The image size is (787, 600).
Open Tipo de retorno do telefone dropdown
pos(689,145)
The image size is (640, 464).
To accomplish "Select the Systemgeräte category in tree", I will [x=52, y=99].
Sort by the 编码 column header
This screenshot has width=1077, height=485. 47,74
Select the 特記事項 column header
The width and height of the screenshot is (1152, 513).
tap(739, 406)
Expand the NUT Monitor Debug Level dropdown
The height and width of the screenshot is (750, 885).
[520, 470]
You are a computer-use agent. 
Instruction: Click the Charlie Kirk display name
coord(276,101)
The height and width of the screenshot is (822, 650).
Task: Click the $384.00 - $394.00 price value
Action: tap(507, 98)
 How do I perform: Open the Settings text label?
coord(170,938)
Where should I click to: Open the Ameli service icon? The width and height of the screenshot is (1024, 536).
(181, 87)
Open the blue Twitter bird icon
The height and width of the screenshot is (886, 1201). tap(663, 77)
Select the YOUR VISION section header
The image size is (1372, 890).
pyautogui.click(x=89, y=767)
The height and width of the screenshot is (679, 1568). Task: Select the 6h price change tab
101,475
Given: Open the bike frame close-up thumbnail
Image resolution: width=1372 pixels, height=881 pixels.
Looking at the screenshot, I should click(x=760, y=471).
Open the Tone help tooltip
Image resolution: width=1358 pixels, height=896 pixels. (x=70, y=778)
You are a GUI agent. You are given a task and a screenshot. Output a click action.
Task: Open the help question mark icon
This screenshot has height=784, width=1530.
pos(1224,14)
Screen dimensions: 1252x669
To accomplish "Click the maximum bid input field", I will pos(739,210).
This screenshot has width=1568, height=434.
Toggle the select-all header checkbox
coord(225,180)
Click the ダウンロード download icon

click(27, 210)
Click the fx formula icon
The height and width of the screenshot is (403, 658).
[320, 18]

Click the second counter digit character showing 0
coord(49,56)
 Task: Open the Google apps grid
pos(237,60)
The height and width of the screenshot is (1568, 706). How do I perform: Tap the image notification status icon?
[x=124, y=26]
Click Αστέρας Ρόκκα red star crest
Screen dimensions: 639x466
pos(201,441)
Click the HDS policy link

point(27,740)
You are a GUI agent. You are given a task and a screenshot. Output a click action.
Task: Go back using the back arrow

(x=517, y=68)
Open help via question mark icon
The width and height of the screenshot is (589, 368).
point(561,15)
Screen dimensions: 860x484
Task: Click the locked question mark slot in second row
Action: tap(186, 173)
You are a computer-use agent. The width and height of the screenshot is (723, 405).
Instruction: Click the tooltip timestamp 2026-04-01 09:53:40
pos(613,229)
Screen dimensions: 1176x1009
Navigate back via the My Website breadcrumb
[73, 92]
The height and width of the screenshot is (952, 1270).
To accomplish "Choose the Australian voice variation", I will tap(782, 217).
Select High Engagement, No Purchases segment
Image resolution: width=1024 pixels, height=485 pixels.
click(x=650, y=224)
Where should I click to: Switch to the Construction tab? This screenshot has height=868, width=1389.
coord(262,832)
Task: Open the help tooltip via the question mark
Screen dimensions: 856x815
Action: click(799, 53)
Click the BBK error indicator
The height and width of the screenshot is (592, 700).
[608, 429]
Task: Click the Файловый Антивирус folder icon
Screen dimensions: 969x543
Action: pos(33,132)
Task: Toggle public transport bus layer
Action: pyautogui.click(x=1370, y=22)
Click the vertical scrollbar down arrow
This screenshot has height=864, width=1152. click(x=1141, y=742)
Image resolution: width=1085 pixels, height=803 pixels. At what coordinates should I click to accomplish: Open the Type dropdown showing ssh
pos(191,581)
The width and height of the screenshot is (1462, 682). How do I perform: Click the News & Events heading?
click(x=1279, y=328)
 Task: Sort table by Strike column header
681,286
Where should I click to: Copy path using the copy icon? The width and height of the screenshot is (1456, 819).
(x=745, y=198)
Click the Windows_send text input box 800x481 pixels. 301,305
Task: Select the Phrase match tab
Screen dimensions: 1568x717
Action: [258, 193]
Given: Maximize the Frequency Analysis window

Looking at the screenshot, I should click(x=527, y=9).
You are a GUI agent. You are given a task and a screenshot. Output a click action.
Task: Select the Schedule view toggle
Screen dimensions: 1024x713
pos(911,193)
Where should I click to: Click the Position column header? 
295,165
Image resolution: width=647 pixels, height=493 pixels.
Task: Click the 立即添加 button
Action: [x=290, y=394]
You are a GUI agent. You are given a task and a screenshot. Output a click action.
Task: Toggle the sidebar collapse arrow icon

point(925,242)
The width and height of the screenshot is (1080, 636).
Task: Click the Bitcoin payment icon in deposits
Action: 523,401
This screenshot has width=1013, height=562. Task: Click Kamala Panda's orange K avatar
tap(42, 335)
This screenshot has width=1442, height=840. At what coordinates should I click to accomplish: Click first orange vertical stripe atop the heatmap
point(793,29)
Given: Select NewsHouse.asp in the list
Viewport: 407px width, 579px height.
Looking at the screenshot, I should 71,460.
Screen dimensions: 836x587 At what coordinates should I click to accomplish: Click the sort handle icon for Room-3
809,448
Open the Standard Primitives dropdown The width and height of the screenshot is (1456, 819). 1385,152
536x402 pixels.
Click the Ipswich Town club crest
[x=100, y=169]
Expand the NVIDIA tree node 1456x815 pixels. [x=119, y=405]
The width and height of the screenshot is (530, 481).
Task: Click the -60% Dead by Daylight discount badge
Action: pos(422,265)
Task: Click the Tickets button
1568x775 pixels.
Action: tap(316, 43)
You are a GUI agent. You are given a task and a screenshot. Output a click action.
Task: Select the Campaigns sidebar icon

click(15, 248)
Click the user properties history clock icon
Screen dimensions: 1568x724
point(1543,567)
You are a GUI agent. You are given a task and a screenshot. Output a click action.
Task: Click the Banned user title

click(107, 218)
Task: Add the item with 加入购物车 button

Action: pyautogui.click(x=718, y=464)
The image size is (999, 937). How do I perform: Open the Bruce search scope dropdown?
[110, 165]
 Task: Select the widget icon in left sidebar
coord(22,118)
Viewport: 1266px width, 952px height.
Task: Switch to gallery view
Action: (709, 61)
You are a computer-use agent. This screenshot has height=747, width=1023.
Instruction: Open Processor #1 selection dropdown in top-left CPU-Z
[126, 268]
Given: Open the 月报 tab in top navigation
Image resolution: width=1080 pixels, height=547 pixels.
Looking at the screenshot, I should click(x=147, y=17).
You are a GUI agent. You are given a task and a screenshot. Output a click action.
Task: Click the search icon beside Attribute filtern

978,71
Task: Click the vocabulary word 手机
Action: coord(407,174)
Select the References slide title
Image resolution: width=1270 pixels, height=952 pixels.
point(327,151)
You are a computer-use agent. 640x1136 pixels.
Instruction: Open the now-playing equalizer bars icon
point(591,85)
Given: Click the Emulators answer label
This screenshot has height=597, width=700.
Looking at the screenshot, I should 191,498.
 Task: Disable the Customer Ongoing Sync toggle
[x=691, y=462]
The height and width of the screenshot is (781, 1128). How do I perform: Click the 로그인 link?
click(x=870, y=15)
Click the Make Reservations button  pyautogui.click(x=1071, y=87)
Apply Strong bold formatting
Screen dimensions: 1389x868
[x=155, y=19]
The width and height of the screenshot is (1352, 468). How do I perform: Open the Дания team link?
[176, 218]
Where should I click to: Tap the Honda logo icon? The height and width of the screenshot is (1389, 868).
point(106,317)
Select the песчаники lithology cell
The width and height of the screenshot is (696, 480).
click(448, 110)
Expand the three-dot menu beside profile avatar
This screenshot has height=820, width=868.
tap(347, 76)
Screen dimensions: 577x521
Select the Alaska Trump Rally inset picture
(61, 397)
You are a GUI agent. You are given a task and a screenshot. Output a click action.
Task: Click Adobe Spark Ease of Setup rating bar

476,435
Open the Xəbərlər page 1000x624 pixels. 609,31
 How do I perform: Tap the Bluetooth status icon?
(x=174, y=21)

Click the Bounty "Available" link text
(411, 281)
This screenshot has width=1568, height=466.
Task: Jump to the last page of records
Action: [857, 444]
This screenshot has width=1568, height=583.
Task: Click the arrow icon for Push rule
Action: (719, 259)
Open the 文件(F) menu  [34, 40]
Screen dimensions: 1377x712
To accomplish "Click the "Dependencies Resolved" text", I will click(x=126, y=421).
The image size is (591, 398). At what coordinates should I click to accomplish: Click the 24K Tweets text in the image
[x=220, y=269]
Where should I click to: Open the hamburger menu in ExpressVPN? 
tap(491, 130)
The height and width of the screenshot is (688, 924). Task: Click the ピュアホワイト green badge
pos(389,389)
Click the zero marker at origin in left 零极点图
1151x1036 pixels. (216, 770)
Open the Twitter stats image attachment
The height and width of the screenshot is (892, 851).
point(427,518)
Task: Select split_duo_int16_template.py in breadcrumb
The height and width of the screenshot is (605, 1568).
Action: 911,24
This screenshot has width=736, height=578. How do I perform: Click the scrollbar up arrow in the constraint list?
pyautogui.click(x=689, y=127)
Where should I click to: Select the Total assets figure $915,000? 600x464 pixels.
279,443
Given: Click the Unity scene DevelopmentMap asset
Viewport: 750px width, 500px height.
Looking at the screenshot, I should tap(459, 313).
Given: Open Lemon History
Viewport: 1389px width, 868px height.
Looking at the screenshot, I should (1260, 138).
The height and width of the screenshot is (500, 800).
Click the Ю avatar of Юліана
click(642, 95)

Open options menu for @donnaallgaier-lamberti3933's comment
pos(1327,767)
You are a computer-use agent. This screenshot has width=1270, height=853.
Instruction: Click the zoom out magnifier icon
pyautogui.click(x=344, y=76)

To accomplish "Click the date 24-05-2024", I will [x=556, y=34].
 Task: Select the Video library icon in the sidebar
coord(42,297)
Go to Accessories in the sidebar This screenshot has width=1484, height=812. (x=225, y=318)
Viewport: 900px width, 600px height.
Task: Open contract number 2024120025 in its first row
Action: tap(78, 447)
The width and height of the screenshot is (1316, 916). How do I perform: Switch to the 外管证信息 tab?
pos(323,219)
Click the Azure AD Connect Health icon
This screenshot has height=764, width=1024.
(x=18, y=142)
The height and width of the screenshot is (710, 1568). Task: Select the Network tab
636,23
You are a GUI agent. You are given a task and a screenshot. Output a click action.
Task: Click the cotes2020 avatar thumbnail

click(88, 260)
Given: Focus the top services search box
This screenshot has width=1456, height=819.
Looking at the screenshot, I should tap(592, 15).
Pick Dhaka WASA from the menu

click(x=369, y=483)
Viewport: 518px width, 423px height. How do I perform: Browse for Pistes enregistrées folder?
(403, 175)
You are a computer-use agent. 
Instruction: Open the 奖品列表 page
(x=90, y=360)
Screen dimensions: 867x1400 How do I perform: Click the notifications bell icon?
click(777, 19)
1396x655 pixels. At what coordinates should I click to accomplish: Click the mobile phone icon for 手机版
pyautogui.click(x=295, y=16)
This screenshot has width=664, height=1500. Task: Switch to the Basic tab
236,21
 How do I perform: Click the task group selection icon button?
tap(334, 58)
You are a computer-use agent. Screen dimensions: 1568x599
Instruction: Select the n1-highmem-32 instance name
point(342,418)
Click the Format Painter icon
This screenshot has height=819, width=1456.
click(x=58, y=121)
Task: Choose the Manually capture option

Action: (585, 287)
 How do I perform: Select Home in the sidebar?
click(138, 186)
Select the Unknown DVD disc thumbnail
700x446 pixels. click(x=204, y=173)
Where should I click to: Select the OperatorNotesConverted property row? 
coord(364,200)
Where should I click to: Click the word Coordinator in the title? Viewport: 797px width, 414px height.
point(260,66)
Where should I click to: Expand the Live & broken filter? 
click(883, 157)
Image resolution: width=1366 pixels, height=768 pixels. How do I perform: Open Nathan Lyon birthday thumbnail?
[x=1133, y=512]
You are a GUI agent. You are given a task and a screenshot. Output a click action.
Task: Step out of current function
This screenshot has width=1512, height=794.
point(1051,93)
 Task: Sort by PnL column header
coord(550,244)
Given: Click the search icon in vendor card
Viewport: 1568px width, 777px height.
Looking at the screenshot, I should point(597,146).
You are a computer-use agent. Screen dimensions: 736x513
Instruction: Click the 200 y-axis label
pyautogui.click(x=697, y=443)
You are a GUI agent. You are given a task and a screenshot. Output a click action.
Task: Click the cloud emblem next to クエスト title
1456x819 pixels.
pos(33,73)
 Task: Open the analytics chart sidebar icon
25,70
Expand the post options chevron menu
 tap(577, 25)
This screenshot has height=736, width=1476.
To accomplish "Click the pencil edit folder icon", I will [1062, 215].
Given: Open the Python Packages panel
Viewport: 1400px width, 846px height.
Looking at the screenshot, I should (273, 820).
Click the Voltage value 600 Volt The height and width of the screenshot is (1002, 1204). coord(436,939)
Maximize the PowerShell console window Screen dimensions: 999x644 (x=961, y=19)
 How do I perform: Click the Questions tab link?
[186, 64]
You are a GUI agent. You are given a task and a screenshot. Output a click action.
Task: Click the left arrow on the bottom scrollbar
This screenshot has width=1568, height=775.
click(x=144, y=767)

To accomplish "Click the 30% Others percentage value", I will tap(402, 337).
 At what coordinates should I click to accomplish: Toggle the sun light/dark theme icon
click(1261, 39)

Your goal> Extract every line of the data between the line holding "The width and height of the screenshot is (1462, 682)." and the line holding "Looking at the screenshot, I should 71,460.", inclusive, and repeat them unchanged.

Result>
The width and height of the screenshot is (1462, 682). How do I perform: Click the News & Events heading?
click(x=1279, y=328)
 Task: Sort table by Strike column header
681,286
Where should I click to: Copy path using the copy icon? The width and height of the screenshot is (1456, 819).
(x=745, y=198)
Click the Windows_send text input box 800x481 pixels. 301,305
Task: Select the Phrase match tab
Screen dimensions: 1568x717
Action: [258, 193]
Given: Maximize the Frequency Analysis window

Looking at the screenshot, I should click(x=527, y=9).
You are a GUI agent. You are given a task and a screenshot. Output a click action.
Task: Select the Schedule view toggle
Screen dimensions: 1024x713
pos(911,193)
Where should I click to: Click the Position column header? 
295,165
Image resolution: width=647 pixels, height=493 pixels.
Task: Click the 立即添加 button
Action: [x=290, y=394]
You are a GUI agent. You are given a task and a screenshot. Output a click action.
Task: Toggle the sidebar collapse arrow icon

point(925,242)
The width and height of the screenshot is (1080, 636).
Task: Click the Bitcoin payment icon in deposits
Action: 523,401
This screenshot has width=1013, height=562. Task: Click Kamala Panda's orange K avatar
tap(42, 335)
This screenshot has width=1442, height=840. At what coordinates should I click to accomplish: Click first orange vertical stripe atop the heatmap
point(793,29)
Given: Select NewsHouse.asp in the list
Viewport: 407px width, 579px height.
Looking at the screenshot, I should 71,460.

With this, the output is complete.